Rabies is caused by a virus in the saliva of infected animals. A person is exposed to rabies when he comes into contact with live rabies virus, generally by the bite of a rabid animal. There have been rare reports of persons developing rabies after "non bite exposures (licks by rabid animals, the air in caves invested with rabid bats, and breathing aerosolized rabies virus in the laboratory. Not all exposures result in rabies. However, because of the seriousness of infection, everyone exposed to rabies should get treatment.
All warm blooded animals, including people, can get rabies. However, the disease is mostly found in biting animals such as dogs, cats, bats, skunks, foxes, wolves, coyotes and raccoons. Rabies is present in all parts of the continental United States. It is one of the most widespread diseases known, being found in the Arctic as well as in the temperate and tropical countries of the world. It occurs in animals during any season of the year.
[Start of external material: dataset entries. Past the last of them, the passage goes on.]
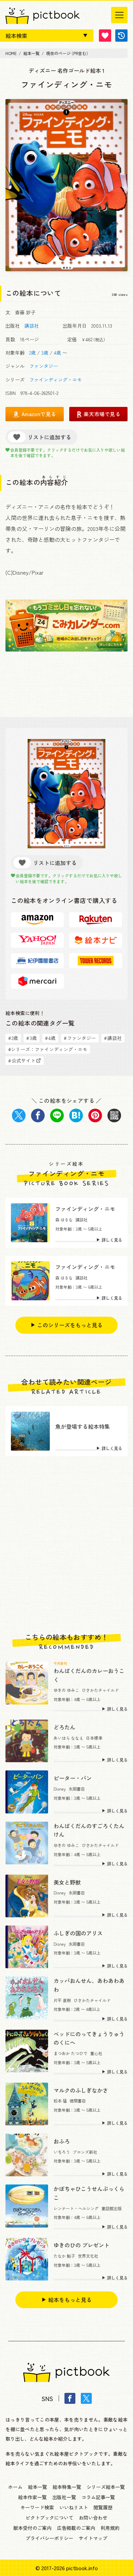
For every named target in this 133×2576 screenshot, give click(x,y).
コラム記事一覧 (98, 2497)
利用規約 (110, 2527)
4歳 (57, 352)
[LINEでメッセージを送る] (57, 1115)
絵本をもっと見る (70, 2300)
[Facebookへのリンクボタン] (69, 2398)
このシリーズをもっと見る (70, 1325)
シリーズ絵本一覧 (106, 2486)
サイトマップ (93, 2538)
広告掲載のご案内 (76, 2527)
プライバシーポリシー (49, 2538)
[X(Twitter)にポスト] (19, 1115)
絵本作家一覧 (32, 2497)
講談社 (32, 325)
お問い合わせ (93, 2517)
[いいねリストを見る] (105, 35)
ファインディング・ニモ (55, 379)
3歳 (44, 352)
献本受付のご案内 (32, 2527)
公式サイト (21, 1060)
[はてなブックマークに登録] (76, 1115)
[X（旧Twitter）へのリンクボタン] (86, 2398)
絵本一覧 (37, 2486)
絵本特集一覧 (67, 2486)
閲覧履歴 (103, 2507)
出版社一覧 (64, 2497)
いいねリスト (73, 2507)
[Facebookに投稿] (38, 1115)
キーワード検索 (37, 2507)
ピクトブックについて (49, 2517)
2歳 (32, 352)
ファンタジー (43, 365)
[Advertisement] (66, 1544)
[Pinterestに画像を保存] (95, 1115)
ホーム (15, 2486)
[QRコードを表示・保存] (114, 1115)
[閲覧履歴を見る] (121, 35)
Many cases are reported in livestock, including cows, horses, hogs, and sheep. Livestock generally contract the disease from the bites of infected wild animals, such as skunks and foxes.
The disease in wildlife, especially in skunks, raccoons and bats has become increasingly prominent in recent years, accounting for a percentage of all reported cases of animal rabies. Wild animals are the largest source of rabies infection for people and domestic animals in the United States. Wild animals are not suitable pets and may expose people to an unnecessary risk.
The incubation period is from the time the virus is introduced into the body until it reaches the brain and produces symptoms. In people, the incubation period varies from nine days to a year or more (the average is about 45 days).
The length of the incubation period is influenced by location and severity of the bite. Bites on the head and neck usually produce symptoms most rapidly.
If necessary, a dead animal may be kept on ice, double bagged in plastic until it can be tested. Always wear gloves, use a shovel and clean the area with one part bleach and 10 parts water. Keep the dead animal in a protected area away from people and other animals.
Call your County Health Authority. Have the following information ready, type and description of animal including any features or marks; if it was a pet, whether it wore a collar; tags and where it lives; how the bite occurred; whether the animal has been seen in the area before and what direction it was traveling.
If the animal is threatening people or pets; Call your local authorities, animal control officer, or Fish & Game Officer.